Official languages minority communities

The official languages minority communities envelope responded to the needs of French- an English-speaking minority communities within Canada by:

  • improving information-sharing and networking among primary health care providers, governments, and official languages minority communities;
  • developing training activities and tools for primary health care providers to improve the effectiveness of services delivered to official languages minority communities; and
  • increasing providers' capacity to offer primary health care services to official languages minority communities in Canada.

In addition, all initiatives had to address one or more of the common objectives of the PHCTF, and complement provincial/territorial direction in primary health care reform.

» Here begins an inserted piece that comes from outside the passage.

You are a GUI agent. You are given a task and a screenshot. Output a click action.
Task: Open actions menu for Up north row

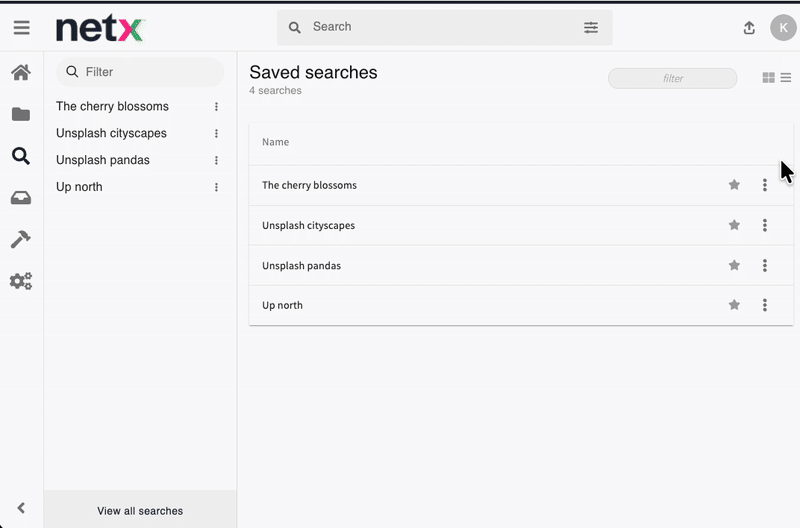pos(765,305)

Two consultative committees (representing Anglophones within Quebec and Francophones outside of Quebec respectively) advised the federal Minister of Health on the needs of official languages minority communities. These committees were responsible for identifying the not-for-profit non-governmental organizations which were eligible for funding under this envelope.

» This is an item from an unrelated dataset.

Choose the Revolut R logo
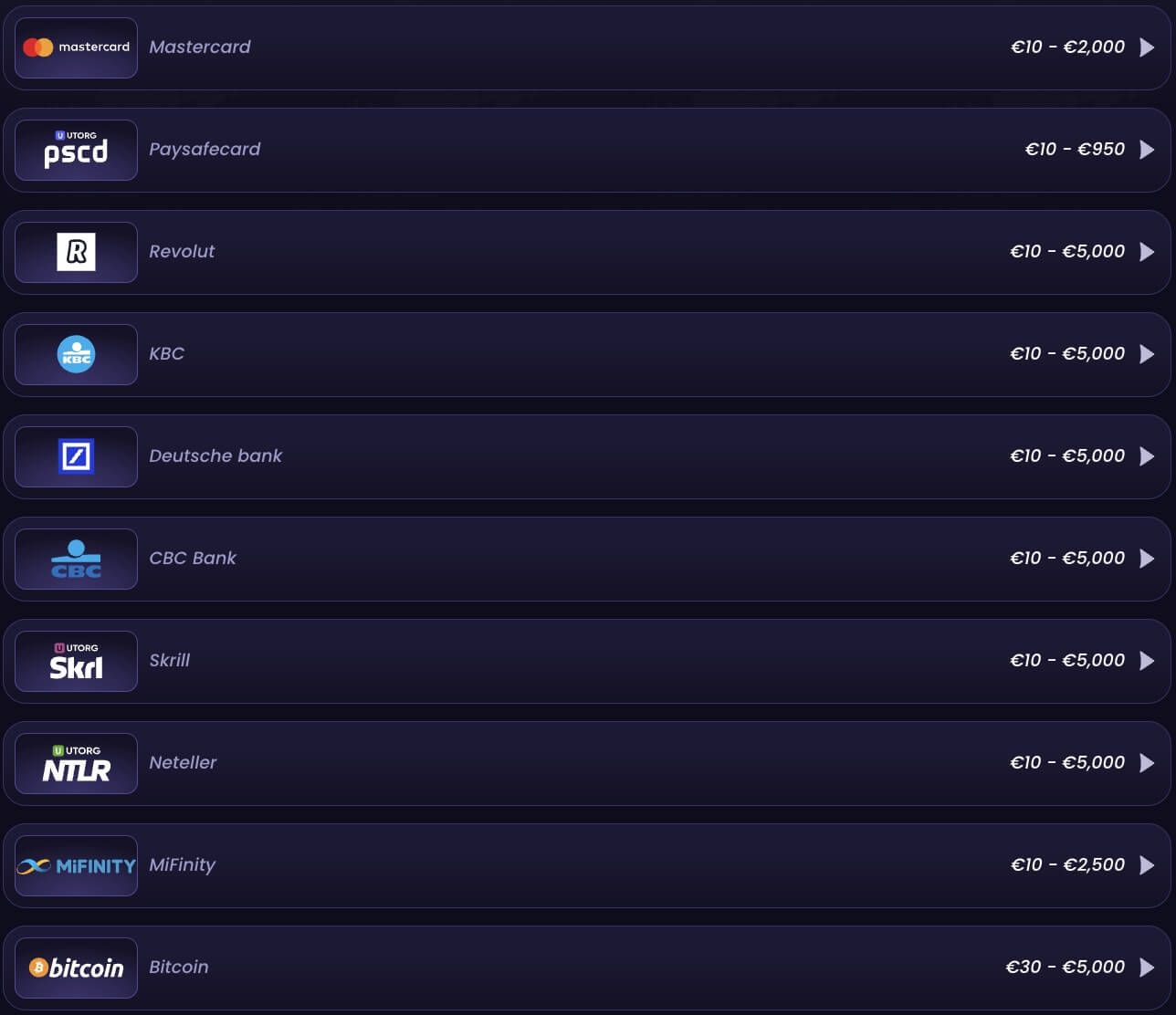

Synthesis and dissemination

Primary health care renewal requires fundamental changes to the organization and delivery of health care services. It is a long-term undertaking that began before the PHCTF and will continue well beyond it. Knowledge development is a critical component of this process, for although primary health care renewal has yielded some impressive results to date, its evidence base remains relatively modest. Therefore, dissemination of the results of PHCTF initiatives was a key element of the Fund.

Although PHCTF initiatives were time-limited, they were not pilot projects. Rather, they were intended to support the transitional costs of fundamental changes to primary health care delivery. Each individual initiative was required to include evaluation and dissemination activities, and received targeted funding to this end. In addition to these individual efforts, the PHCTF has developed and implemented a national dissemination strategy to maximize the usefulness and availability of results to provinces, territories, and health care system stakeholders. PHCTF dissemination activities included: the preparation of summaries and fact sheets, commissioning of synthesis reports, the development of this website, and holding a national conference in February 2007.

Program evaluation

Health Canada's Departmental Performance Measurement and Evaluation Directorate is conducting a final program evaluation of the PHCTF to determine how effectively it met its objectives. A formative evaluation was conducted in 2004-05. A summative evaluation will be completed by fall 2007.

Objectives of the PHCTF

The five common objectives of the PHCTF are:

  1. to increase the proportion of the population with access to primary health care organizations which are accountable for the planned provision of comprehensive services to a defined population;
  2. to increase the emphasis on health promotion, disease and injury prevention, and chronic disease management;
  3. to expand 24/7 access to essential services;
  4. to establish multi-disciplinary teams, so that the most appropriate care is provided by the most appropriate provider; and
  5. to facilitate coordination with other health services (such as specialists and hospitals).